你还是先看下German Anti-Aircraft Defenses, 1914-1945
In November 1941, the African corps had only 35 guns caliber 88 mm, but, moving with the tanks, these guns have caused great loss of the English, “Matilda” and “Valentina”. On the Eastern front 88-mm guns were in combat formations tank units. When is the last encountered new Soviet tanks T-34 and KV, the case enters the anti-aircraft guns. Similar tactics were used by German troops until the end of the war. Naturally, as the saturation of troops new anti-tank guns the value of the 88-mm antiaircraft guns as antitank weapons gradually decreased. However, by 1944, 13 anti-tank artillery units were equipped with these anti-aircraft guns. As of August 1944 in the army was 10 930 guns Flak 18, 36 and 37, which were used on all fronts and in the air defense of the Reich.
During frontline testing it turned out that the Flak 41 has many small faults, repair which in short time was impossible. However, this gun with a barrel length of 74 caliber muzzle velocity high-explosive grenades 1000 m/s and ballistic ceiling of 14,700 m was the best medium antiaircraft gun of the caliber of the period of the Second world war. Issue flak Flak 41 was growing very slowly, and their use was complicated by the inability to use ammo from Flak 18/36. In February 1944, the air defense of the Reich there were only 279 units Flak 41.
Attempted to install the new barrel of the gun on the Flak 37 carriage. To compensate for the increased load on the old carriage, a gun barrel equipped with a muzzle brake, but this car is wide application not found.
Resulting in the anti-aircraft gun of medium caliber up to the end of the war and remained “eight-eight”. Until March 1945 the factory shop left 17 125 pieces of 88 mm anti-aircraft guns Flak 18, 36 and 37.

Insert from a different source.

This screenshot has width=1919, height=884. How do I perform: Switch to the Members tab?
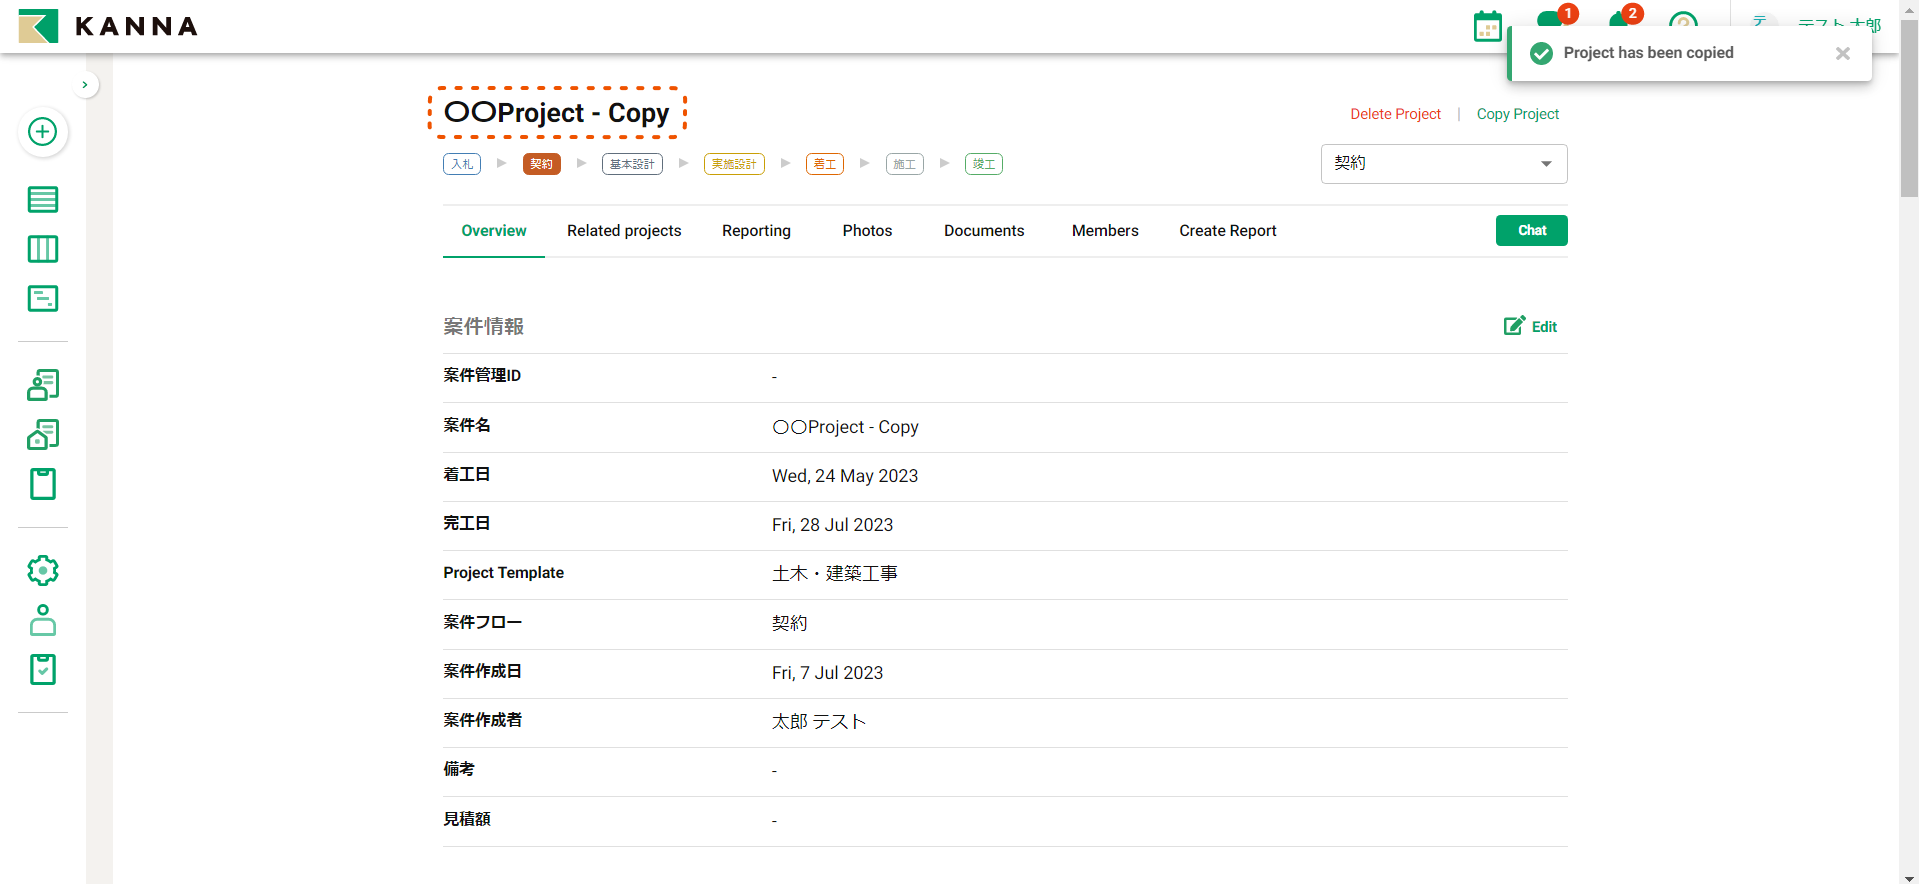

In the course of the war, German anti-aircraft guns of medium and large caliber, in addition to their intended purpose, proved to be an excellent anti-tank weapon. Although they cost significantly more expensive than their caliber anti-tank guns and were used for want of a better one. So, in 1941, the only weapon capable of penetrating the armor of Soviet KV tanks was 8,8 cm anti-aircraft guns and 10,5 cm. Of course, we are not talking about corps and RVGK artillery. However, until September 1942, when the number of 8,8-cm and 10,5-cm anti-aircraft guns on the front was small, they hit relatively few Soviet T-34 and KV tanks (3,4% - 8,8-cm guns and 2,9% - 10,5-cm cannons). But in the summer of 1944 the 8,8-cm guns accounted for 26 to 38% of wounded Soviet heavy and medium tanks, and with the arrival of our troops in Germany in the winter - in the spring of 1945, the percentage of wounded tanks rose to 51-71% (on different fronts) . Moreover, the greatest number of tanks was hit at a distance of 700 - 800 m. These data are given for all 8,8-cm guns, but even in 1945, the number of 8,8-cm anti-aircraft guns significantly exceeded the number of special 8,8-cm anti-tank guns. Thus, at the last stage of the war, German anti-aircraft artillery played a significant role in land battles.
After the war, before adopting the 100-mm anti-aircraft guns KS-19 and 130-mm anti-aircraft guns KS-30, a number of 8,8-cm, 10,5-cm and 12,5-cm German guns were in service with the Soviet Army. According to American sources, several dozen 8,8-cm and 10,5-cm German guns took part in the Korean War.